Massive crowds gathered across Mexico on Sunday to oppose the government’s drive to curtail independent electoral powers, arguing that the changes threaten democracy, in what was seen as the biggest protest yet against the rule of President Andres Manuel Lopez Obrador.
Organizers said more than 500,000 people took part in Mexico City, with video footage on social media showing the central Zócalo square filled with protesters. A police officer nearby said he had heard a figure of half a million, while others gave lower estimates.
Mexico’s Congress last week approved a major overhaul of the National Electoral Institute (INE), which López Obrador has repeatedly attacked as corrupt and incompetent.
The president denies the changes will undermine Mexican democracy, but critics have vowed to take legislation that cuts the INE’s budget and staff to the Supreme Court.
Veronica Echevarría, a 58-year-old psychologist from Mexico City who attended the protest, said López Obrador’s overhaul of the INE has worried him about staying in power as he tries to take control of the electoral authority.
“We are fighting to defend our democracy,” he said, wearing a cap with the words “Hands of the INE”.

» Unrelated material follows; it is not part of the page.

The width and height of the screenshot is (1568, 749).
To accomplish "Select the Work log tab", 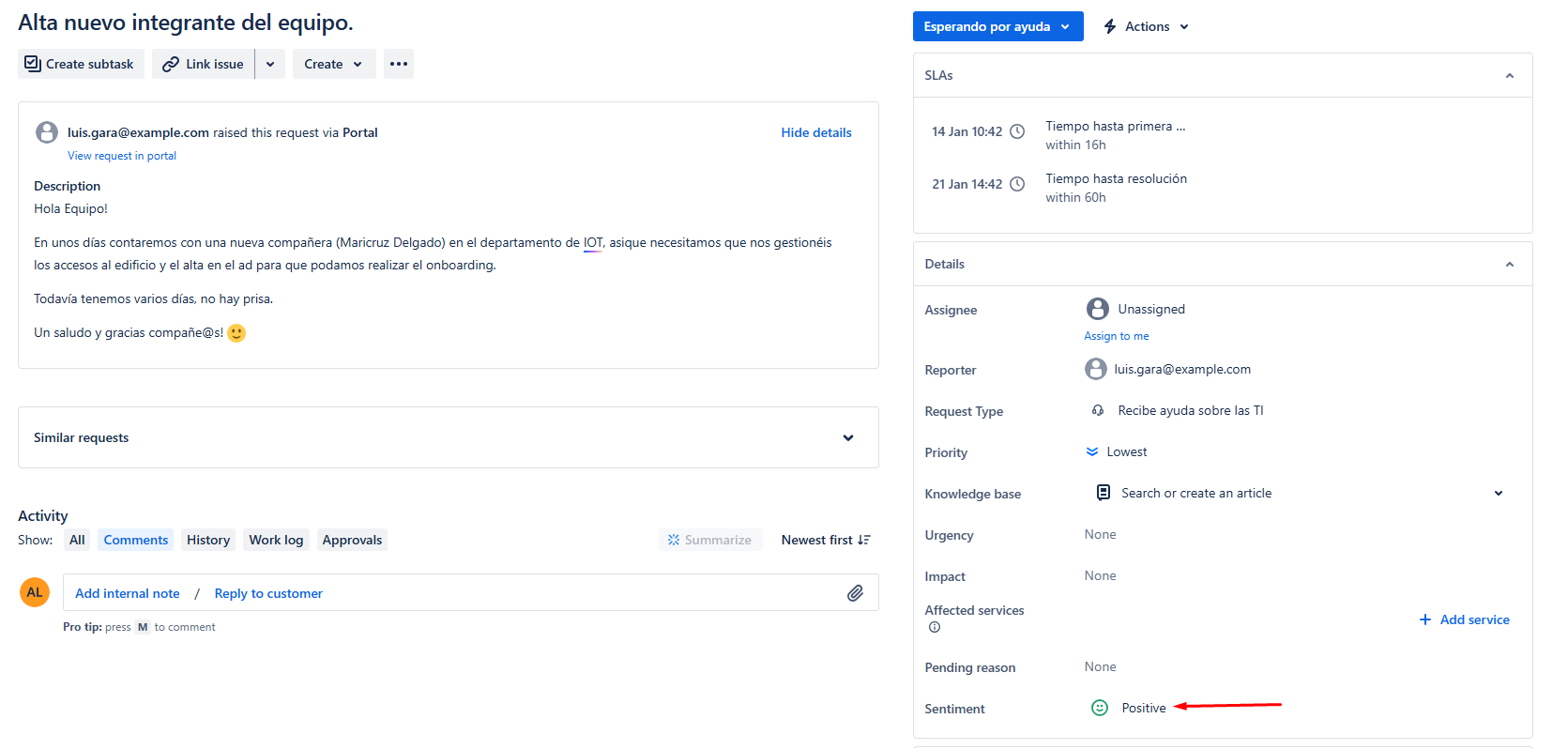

She and thousands of others converged on the Zocalo through the city’s Paseo de la Reforma boulevard on Sunday morning, many of them holding Mexican flags and wearing the pink of the INE.
“Lopez out!” There were also shouts from time to time.
According to many political analysts, the INE and its predecessor played a key role in creating a pluralistic democracy that ended decades of one-party rule in 2000.
Fernando Belaunjarán, an opposition politician who helped organize the protests, warned that the changes undermined the electoral system and increased the risk of disputes over choosing a successor to López Obrador in the 2024 elections.
“Usually presidents try to have governance and stability for their succession, but the president is creating uncertainty,” Belaunjaran said. “He’s playing with fire.”
Protests will be held in more than 100 cities, Belaunjaran said on Twitter on Sunday. He said more than 500,000 people had gathered in the capital to oppose the changes.
Mexican presidents can only serve six-year terms.
Angel Garcia, a 50-year-old Mexico City lawyer, said the demonstration “is a plea to the Supreme Court to rule that it is a violation of the Constitution.”
He said Sunday’s protest was one of the “last chances” to defend the INE, and failure to do so would send Mexican democracy “backwards.”
“It’s now or never,” he added.
López Obrador, a 69-year-old leftist, was robbed of the presidency twice before finally winning the 2018 election in a landslide, arguing that the INE is too expensive and biased in favor of his opponents.
The organization denies this.
According to INE, the president’s overhaul violates the constitution, restricts the institute’s independence and eliminates thousands of jobs dedicated to protecting the electoral process, making it difficult to hold free and fair elections.
López Obrador has weakened other autonomous bodies that check his authority, draining them of public funds and hostile to his political plan. He says his INE shake-up will save $150 million a year.
Polls show that the president’s National Regeneration Movement (MORENA), which has become a powerful force in Mexico in just a few years, is a strong favorite to win the 2024 elections.
Lopez Obrador has hosted many rallies in front of him over the years in his long career as president of the Zocalo and a scourge of the Mexican establishment opposition.
At the protest, 83-year-old Antonio Mondragon, who said he voted for López Obrador in 2018, argued that people were fed up with the president acting “like a dictator”.
“We need to return to democracy, because the man is going mad,” Mondragon, a retired dentist from the capital, said of the president.